If we wanted to be specific we could call people west asian and east asian and it would split them up well.

While I don't find the term "black" and "white" offensive, I do find it incredibly annoying, especially with how you're saying it's just using a colour to describe the person. Not many people are actually "black" or "white", the vast majority of people who are classed as "black" are in fact brown, very far away from black, and the vast majority of people who are "white" are extremely light brown/pink, in fact "black" and "white" people are closer in skin colour to eachother than they are to the "black" and "white" terms for them.
 
I never once said it was moronic, I think it demonstrates a lack of thinking though, like I said in my post, whether that's moronic or not is up to you. What is moronic though is the woman who won't accept that it's not true, and is even teaching her kids it, it's that type of attitude that makes parents teach kids some weird things which can end up making them look moronic. I know it's not exactly the same, but I had a teacher in secondary school who mixed up the meanings of "defy" and "define", and in one lesson was trying to teach the class the meanings of the words, she wouldn't have it when I pointed out her mistake. She also taught quite young kids to read...

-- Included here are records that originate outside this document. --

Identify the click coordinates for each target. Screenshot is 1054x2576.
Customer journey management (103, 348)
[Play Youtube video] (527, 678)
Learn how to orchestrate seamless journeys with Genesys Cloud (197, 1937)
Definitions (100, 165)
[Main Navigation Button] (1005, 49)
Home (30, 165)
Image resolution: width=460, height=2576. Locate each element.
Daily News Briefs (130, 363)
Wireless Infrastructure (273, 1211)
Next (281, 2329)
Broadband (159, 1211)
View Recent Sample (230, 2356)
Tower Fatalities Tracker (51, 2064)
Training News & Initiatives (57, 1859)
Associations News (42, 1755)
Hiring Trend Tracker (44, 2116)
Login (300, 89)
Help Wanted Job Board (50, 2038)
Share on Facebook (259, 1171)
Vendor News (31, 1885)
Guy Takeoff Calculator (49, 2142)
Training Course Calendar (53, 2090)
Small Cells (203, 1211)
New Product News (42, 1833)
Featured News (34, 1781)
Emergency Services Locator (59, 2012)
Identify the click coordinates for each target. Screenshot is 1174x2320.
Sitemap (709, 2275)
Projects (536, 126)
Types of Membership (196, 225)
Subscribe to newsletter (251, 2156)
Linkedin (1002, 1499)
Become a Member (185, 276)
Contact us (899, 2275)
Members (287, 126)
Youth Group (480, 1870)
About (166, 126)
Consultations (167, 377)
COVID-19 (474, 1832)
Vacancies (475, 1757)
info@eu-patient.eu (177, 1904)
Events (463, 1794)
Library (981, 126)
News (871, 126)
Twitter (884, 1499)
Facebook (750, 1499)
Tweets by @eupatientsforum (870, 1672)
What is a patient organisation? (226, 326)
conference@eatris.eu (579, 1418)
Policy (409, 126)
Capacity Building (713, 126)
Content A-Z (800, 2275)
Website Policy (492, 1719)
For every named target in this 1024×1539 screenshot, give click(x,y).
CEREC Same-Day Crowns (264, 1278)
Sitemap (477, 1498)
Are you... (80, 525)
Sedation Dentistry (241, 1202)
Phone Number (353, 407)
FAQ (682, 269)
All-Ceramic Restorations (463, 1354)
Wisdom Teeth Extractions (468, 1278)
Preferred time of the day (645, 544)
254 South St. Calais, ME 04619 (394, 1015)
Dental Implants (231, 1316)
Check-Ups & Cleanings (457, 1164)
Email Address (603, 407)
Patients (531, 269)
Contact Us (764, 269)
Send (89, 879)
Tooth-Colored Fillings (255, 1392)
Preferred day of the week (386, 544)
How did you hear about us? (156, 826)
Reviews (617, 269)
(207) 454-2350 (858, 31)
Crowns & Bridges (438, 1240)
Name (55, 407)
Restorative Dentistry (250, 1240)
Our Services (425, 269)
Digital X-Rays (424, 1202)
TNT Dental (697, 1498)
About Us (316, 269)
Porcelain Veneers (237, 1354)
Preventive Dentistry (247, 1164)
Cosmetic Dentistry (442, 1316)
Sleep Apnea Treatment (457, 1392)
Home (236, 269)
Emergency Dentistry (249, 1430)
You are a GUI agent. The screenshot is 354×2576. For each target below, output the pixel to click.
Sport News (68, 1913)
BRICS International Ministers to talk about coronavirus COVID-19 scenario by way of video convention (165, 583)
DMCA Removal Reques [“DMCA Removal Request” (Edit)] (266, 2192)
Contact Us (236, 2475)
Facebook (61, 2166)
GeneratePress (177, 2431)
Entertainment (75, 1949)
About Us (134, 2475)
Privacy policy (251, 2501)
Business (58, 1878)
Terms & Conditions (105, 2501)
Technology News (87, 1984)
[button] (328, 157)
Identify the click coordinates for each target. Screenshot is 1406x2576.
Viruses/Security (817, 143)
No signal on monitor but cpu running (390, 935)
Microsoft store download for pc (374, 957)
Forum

But there is a difference between the shiny side and the dull side, physics wise. Yes it might make a negligible difference to cooking, but it's fairly basic physics that shiny surfaces absorb less heat than dull ones...
 
But there is a difference between the shiny side and the dull side, physics wise. Yes it might make a negligible difference to cooking, but it's fairly basic physics that shiny surfaces absorb less heat than dull ones...

There's a measurable difference between 1.05mm and 1.0mm, and the difference will be very important in small scale engineering, but in the vast majority of applications though it means the same thing. I don't think there's a difference between the sides of foil (Foil manufacturer says the same thing, as well as the "How Do They Do It?" about foil) but if there's a tiny difference, it must be so minor that it's not even worth talking about as a difference when it comes to cooking.